📝 SummarXiv

Abstract

The study of quantum vortex dynamics in HeII offers great potential for advancing quantum-fluid models. Bose-Einstein condensates, neutron stars, and even superconductors exhibit quantum vortices, whose interactions are crucial for dissipation in these systems. These vortices have quantized velocity circulation around their cores, which, in HeII, are of atomic size. They have been observed indirectly, through methods such as second sound attenuation or electron bubble imprints on photosensitive materials. Over the past twenty years, decorating cryogenic flows with particles has become a powerful approach to studying these vortices. However, recent particle visualization experiments often face challenges with stability, initial conditions, stationarity, and reproducibility. Moreover, most dynamical analyses are performed in 2D, even though many flows are inherently 3D. We constructed a rotating cryostat with optical ports on an elongated square cupola to enable 2D2C, 2D3C, and 3D3C Lagrangian and Eulerian studies of rotating HeII flow.
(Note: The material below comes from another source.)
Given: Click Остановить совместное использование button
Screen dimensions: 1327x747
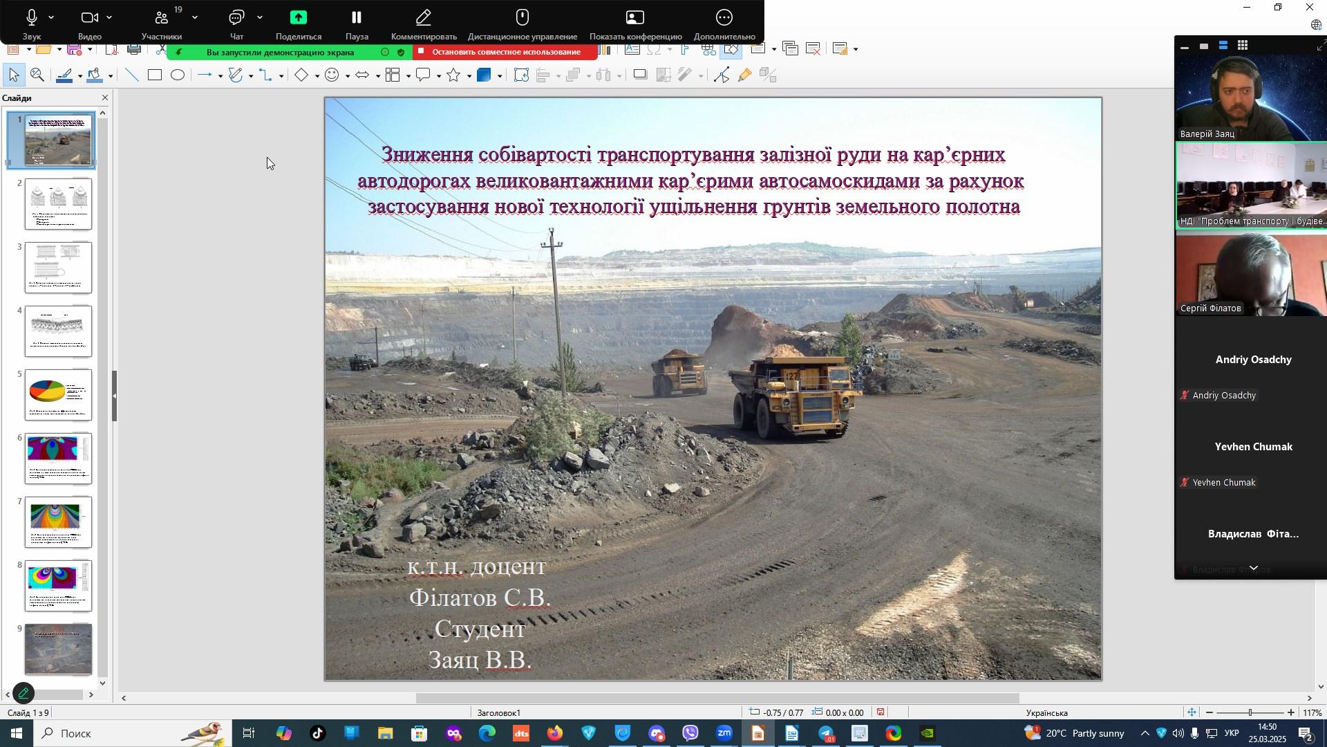Looking at the screenshot, I should click(505, 52).
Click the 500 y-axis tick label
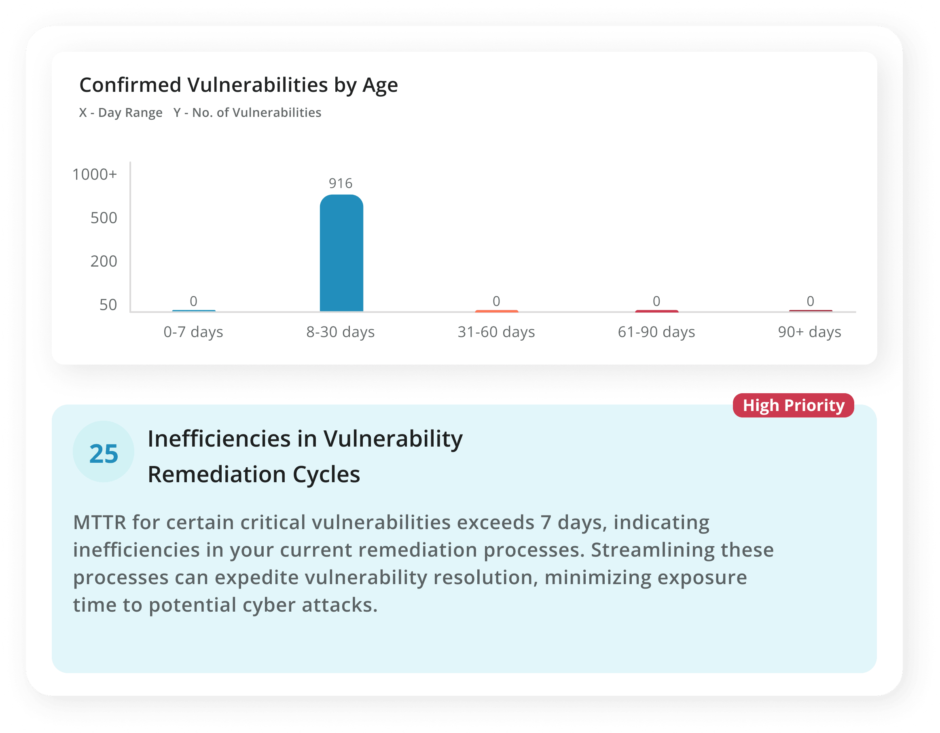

Using this setup, individual quantum vortices have been tracked with micron-sized particles, as demonstrated by Peretti et al., Sci. Adv. 9, eadh2899 (2023). The cryostat and associated equipment -- laser, cameras, sensors, and electronics -- float on a 50 $\mu$m air cushion, allowing for precise control of the experiment's physical parameters. The performance during rotation is discussed, along with details on particle injection.